『マージナル』や『銀の三角』などで素晴らしい衣装デザインを描かれた萩尾望都氏のオリジナルビーズ作品に興味があり、購入しました。とはいえもともとビーズ自体にはあまり関心がなかったので、漫画ほどの期待感もなく本を開いたのですが…一作目『少年の花冠』で思わず息をのみ、ページを凝視すること数分。そこにはもう2度と会えないと思っていたエドガーがの面影が!これをエドガーの目覚めと見るか、タイトルどおりビーズが紡いだ「夢物語」と見るかは、読者それぞれに委ねられると思いますが、『ポーの一族』を思うと今でも切なさに胸が痛むファンの方には、このページだけでも必見です。
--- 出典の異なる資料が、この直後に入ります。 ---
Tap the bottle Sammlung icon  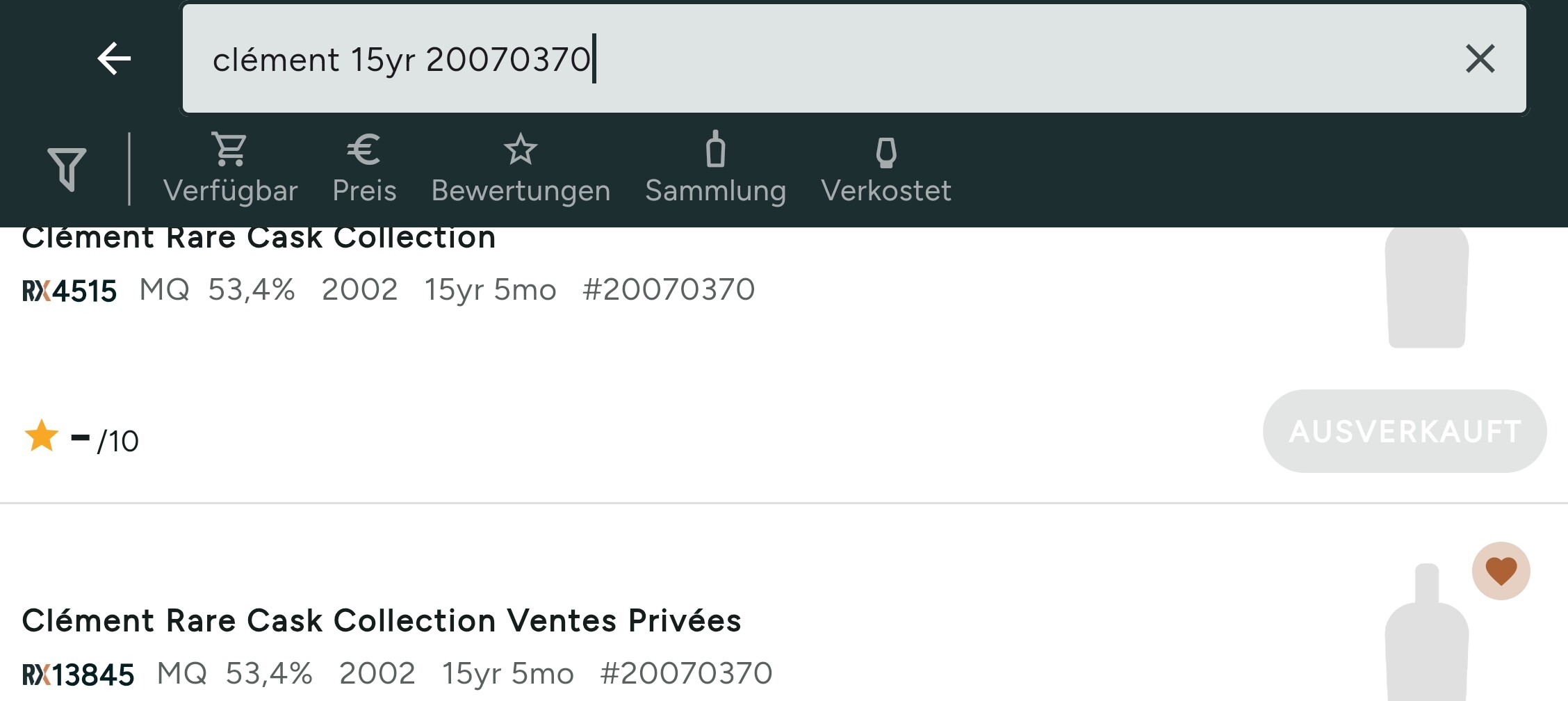[715, 149]
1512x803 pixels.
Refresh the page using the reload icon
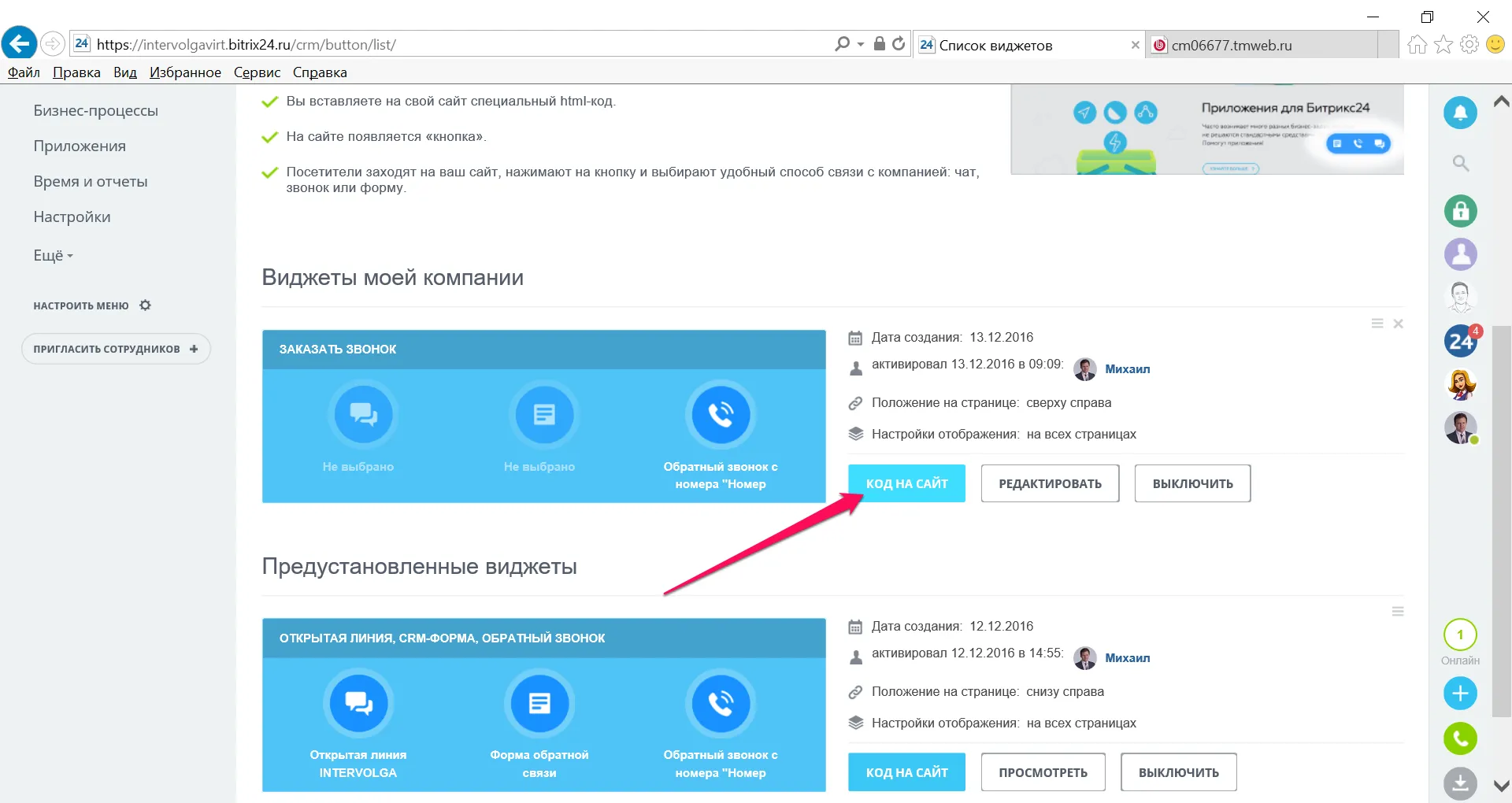click(x=899, y=44)
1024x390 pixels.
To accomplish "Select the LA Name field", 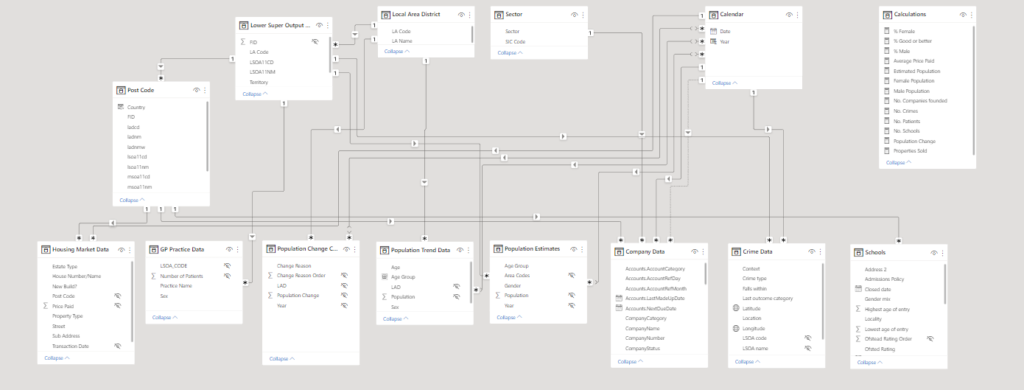I will 402,41.
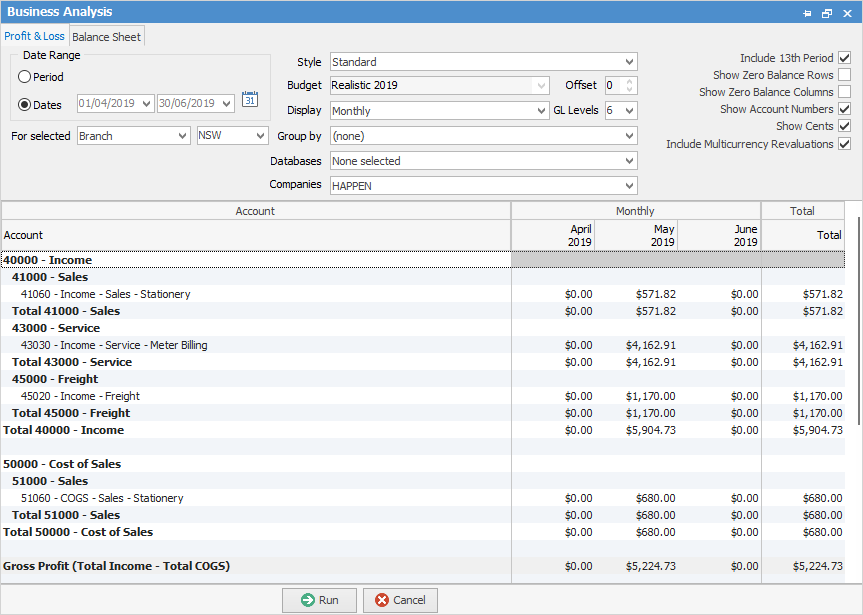Image resolution: width=863 pixels, height=615 pixels.
Task: Open the Companies dropdown
Action: pos(628,185)
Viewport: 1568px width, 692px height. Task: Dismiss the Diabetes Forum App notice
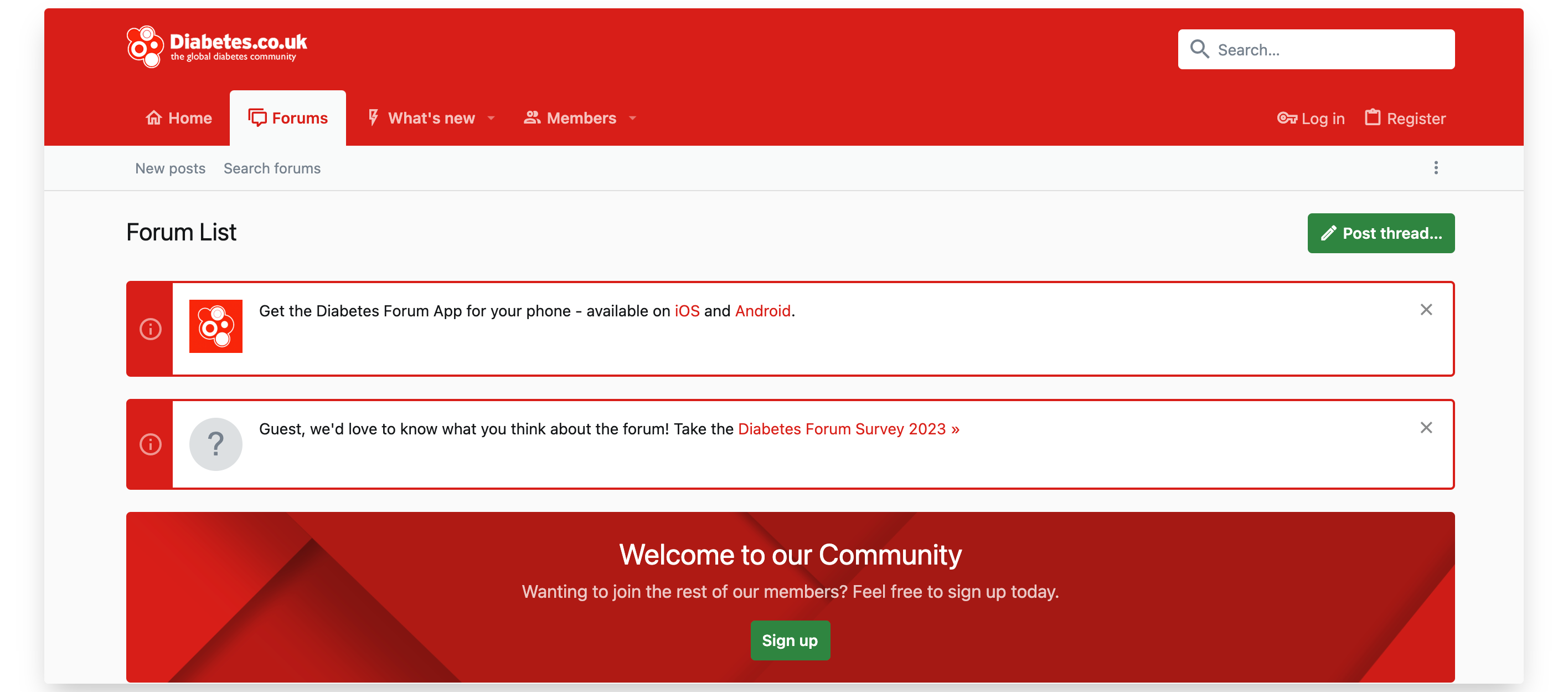(1426, 310)
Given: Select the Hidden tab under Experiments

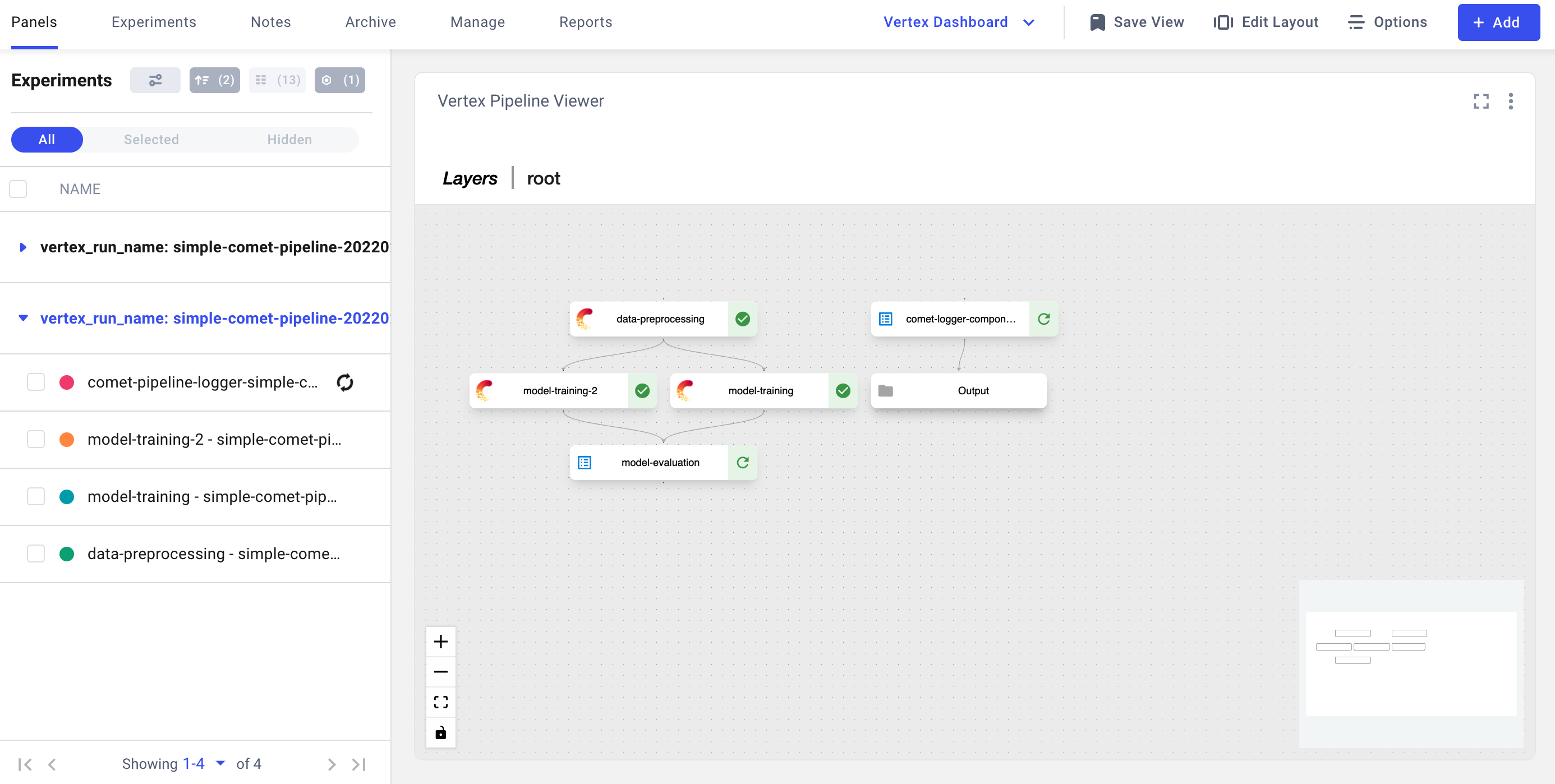Looking at the screenshot, I should [289, 139].
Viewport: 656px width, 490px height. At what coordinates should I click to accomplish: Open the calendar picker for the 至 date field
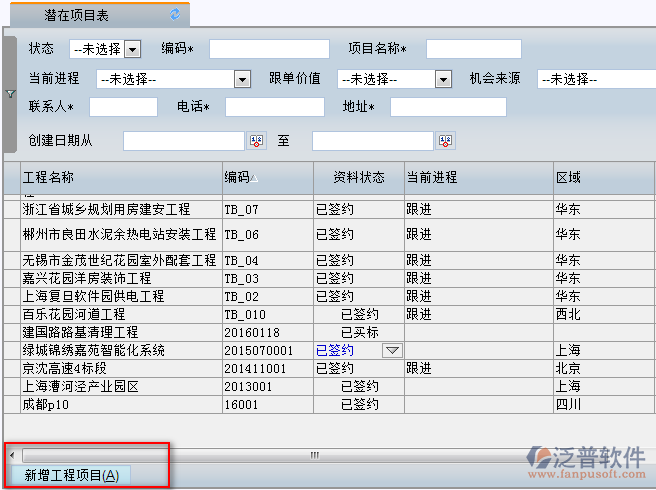tap(445, 141)
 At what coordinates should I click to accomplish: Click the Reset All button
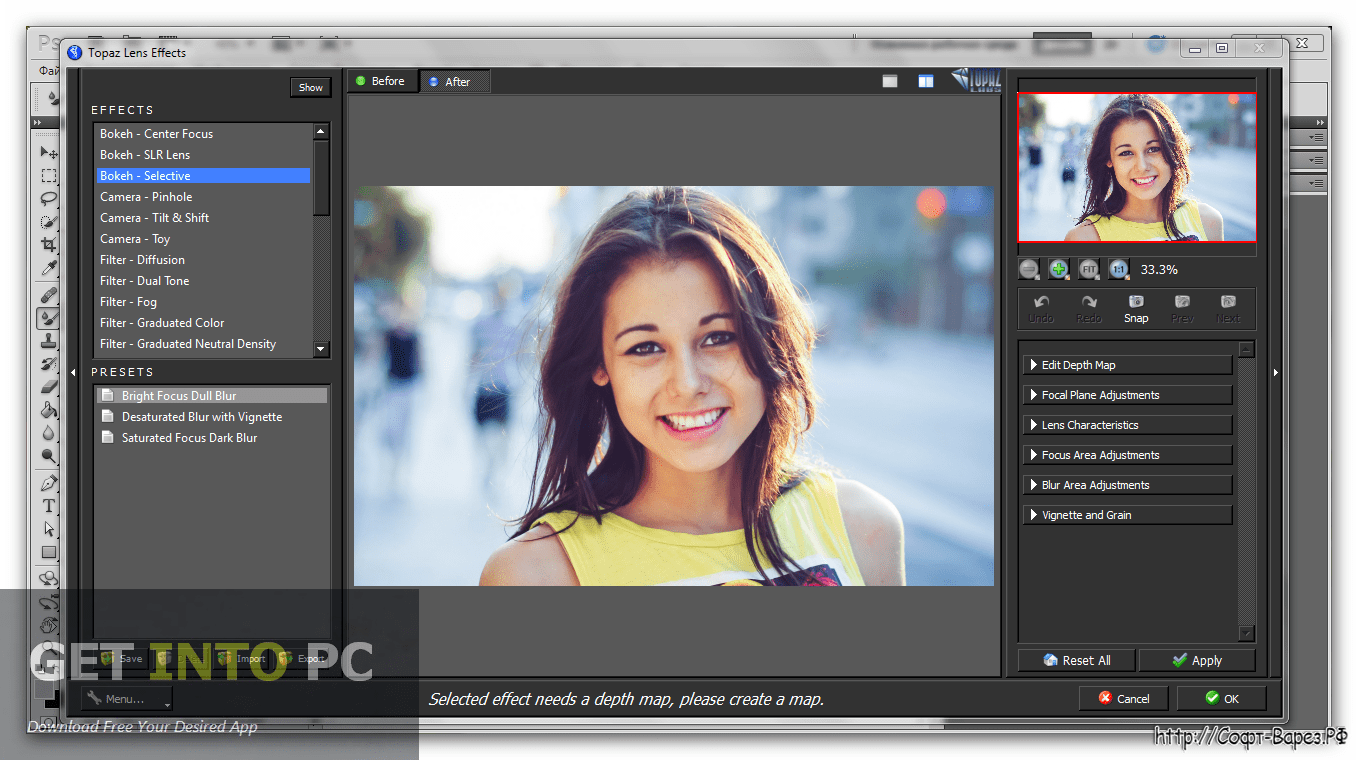point(1076,660)
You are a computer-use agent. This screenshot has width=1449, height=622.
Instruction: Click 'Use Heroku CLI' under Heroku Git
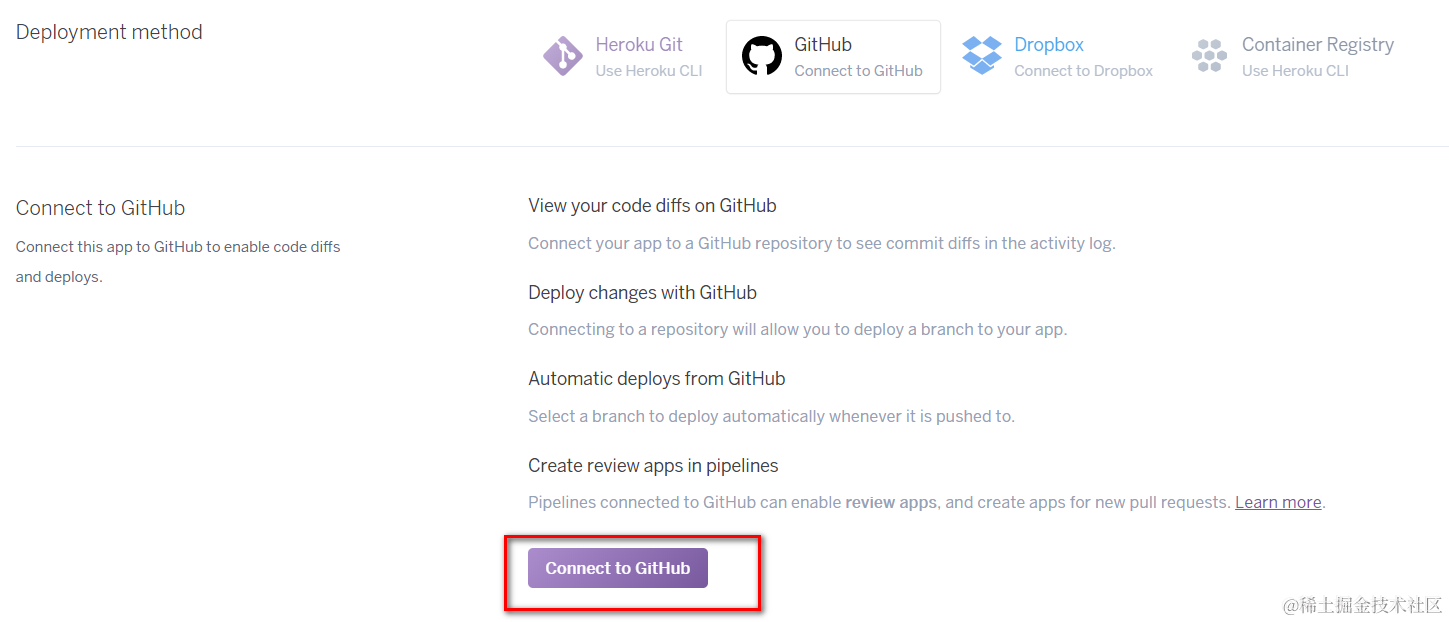pyautogui.click(x=649, y=71)
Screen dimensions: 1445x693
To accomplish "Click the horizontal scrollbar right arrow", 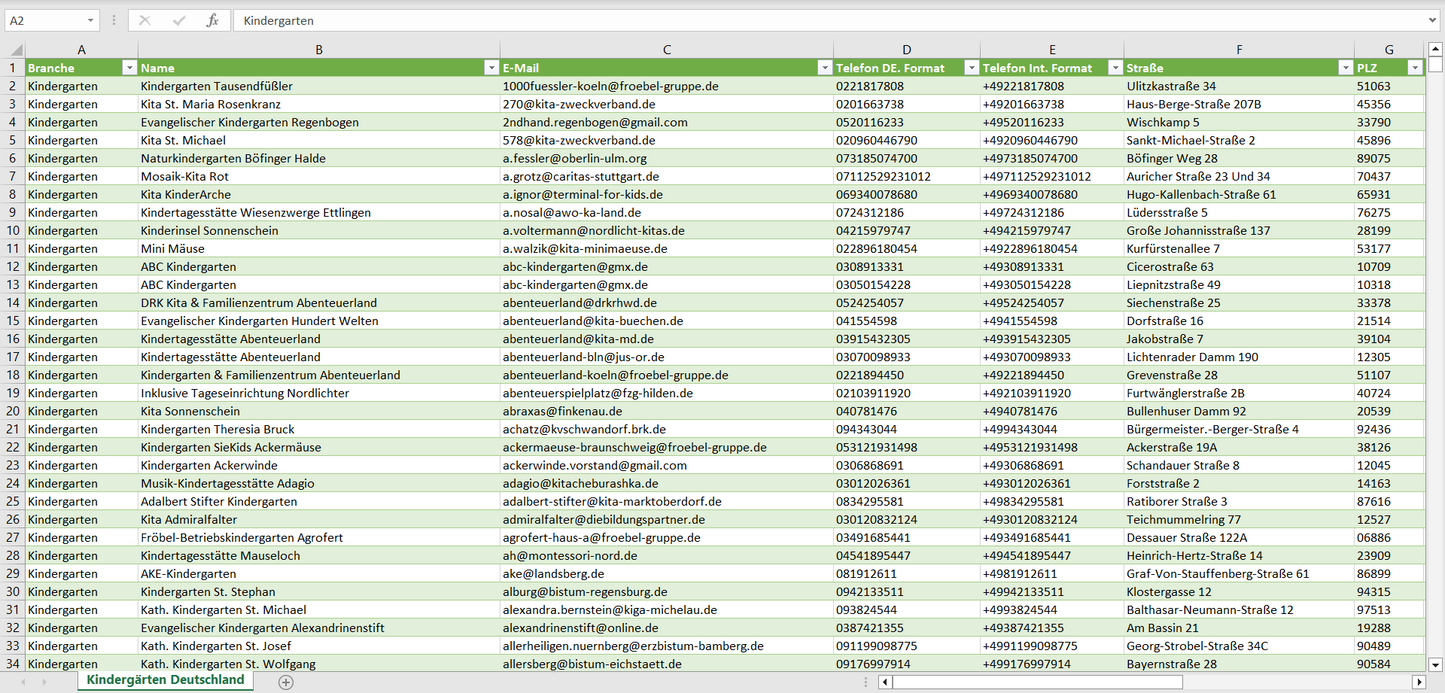I will (1418, 682).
本自体は「萩尾望都キャラクター+ビーズ作品+詩」の見開きコラボページとエッセイコミックスが交互に掲載され、最後に萩尾望都氏へのインタビュー、オリジナルビーズ作品のアルバム、掲載されているビーズ作品の作り方、という流れになっています。エドガー以外にも、オスカーやメッシュ、タダ、『マージナル』の世界など、漫画としては完結してしまい、新たに出会うことはないと思っていたキャラクターたちや世界が、美しいビーズ作品とともに蘇ります。それは、まるで読みながら自分が過去に引き戻されるような感覚でもあり、キャラクターたちが過去から現在に蘇ったようでもあり、連載終了後は私たちから見えない世界で生き続けていたキャラクターたちがふとこちら側にメッセージを送ってくれたようでもあり、またはビーズとともに紡がれた単なる気まぐれな夢物語に過ぎないようでもあり…。萩尾望都ファンにとってはキャラクターたちへのいとしさが増し、ビーズ好きならば純粋にビーズ作品の造形の美しさに心ひかれ、楽しむことができる一冊ではないかと思います。
近い将来、萩尾望都氏の作品世界やキャラクターと、氏のオリジナルビーズ作品をコラボした、作品展なんかが開かれると嬉しいなぁ。そしてその写真集(画集?)なんかが発売されると、もっと嬉しいなあ…なんて夢見てしまいました。